Isolation, ill will in country manor
Related Info
| HOLD MY HAND |
| Serena Mackesy 351 pages, SoHoConstable, $25 |
Published: January 4, 2009
Updated: January 4, 2009
FICTION
The isolated, decrepit country house with the sinister history has long been a staple of the thriller -- and what's wrong with that? -- but the frights need not be the sole focus.
It's a premise that British author Serena Mackesy proves with aplomb in "Hold My Hand," a page turner to take up -- and not put down -- while the winds of winter howl.

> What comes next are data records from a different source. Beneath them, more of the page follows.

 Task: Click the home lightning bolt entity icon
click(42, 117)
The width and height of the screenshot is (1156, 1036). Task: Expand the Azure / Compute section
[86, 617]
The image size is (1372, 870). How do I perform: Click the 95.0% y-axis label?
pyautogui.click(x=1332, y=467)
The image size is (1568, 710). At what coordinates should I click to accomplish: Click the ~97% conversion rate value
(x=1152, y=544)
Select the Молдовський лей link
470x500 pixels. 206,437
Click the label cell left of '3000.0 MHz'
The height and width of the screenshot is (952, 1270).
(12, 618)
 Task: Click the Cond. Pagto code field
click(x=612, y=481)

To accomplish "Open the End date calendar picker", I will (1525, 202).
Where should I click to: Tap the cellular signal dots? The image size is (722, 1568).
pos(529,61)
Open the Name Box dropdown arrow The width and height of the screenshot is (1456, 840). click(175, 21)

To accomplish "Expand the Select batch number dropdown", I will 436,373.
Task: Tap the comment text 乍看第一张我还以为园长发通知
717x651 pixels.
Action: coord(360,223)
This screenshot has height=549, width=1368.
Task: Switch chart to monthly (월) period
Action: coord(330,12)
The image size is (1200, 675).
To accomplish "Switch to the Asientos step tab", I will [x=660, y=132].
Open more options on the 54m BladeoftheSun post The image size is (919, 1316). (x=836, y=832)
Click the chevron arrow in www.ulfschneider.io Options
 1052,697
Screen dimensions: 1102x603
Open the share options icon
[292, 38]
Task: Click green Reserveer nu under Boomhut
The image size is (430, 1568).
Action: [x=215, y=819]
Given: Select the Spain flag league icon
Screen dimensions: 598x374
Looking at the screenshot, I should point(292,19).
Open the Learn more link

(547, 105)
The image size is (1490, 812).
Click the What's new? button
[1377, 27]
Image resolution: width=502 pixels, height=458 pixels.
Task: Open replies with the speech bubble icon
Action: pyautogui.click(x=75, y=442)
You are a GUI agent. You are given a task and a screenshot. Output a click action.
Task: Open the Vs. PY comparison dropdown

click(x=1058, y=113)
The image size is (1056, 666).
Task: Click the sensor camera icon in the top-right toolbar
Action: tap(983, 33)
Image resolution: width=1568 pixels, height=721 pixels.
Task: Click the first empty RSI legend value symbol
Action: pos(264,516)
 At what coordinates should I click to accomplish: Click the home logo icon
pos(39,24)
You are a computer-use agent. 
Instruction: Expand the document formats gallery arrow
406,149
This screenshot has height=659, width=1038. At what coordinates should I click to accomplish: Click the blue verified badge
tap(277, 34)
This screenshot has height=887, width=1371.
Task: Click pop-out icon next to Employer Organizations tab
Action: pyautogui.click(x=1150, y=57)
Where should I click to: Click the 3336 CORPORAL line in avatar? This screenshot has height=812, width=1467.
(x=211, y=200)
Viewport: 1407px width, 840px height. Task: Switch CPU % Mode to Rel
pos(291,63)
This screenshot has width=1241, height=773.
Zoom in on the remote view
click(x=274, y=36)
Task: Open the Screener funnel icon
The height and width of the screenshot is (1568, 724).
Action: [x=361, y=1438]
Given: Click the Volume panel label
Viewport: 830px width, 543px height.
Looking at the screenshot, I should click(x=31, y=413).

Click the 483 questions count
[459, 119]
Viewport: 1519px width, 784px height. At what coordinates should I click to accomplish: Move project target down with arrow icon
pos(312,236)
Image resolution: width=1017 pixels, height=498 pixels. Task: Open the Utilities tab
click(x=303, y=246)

Bridget Barton was a successful London florist when she met Kieran Fletcher. She could not have foreseen her future in less than a decade: Having shed the abusive Kieran, she and their 6-year-old daughter, Yasmin, have been reduced to near poverty. They're living hand to mouth, and Bridget is convinced that Kieran's continuing threats mean she must disappear with Yasmin.
Vanish she does, to distant Cornwall, where she takes a job as housekeeper at Rospetroc House, an old family home that has seen a surfeit of sorrow and is now used as a guest lodge.
Among those griefs was the plight of 9-year-old Lily Rickett, one of the many children who was evacuated to England's rural areas from its cities during World War II. At Rospetroc, Lily found not haven but hell, in the form of Felicity Blakemore, the house's mistress, and her bullying son, Hugh.
With skillful pacing, Mackesy blends the two stories into a seamless whole whose heart is not confined to simple thrills -- though they're here in abundance -- but also lies in the serious attention she gives to spousal and child abuse.
"Hold My Hand" pays tribute to the traditional aspects of the country-house thriller: villagers with strange tales to tell, isolation aplenty, a faulty electrical system, a plucky heroine and a villain whose everyday persona makes him even more threatening. But where Mackesy excels is in atmospheric detail -- "the tiny, stone-framed window that looks out over a waterlogged lawn" and "things that are sharp and things that are heavy and things that are coated with the dust of decades."
There's murder here, and revenge. But as you keep those pages flying, Mackesy's depiction of the mistreated -- then and now -- will keep you as involved as her ingenuity in dispensing menace.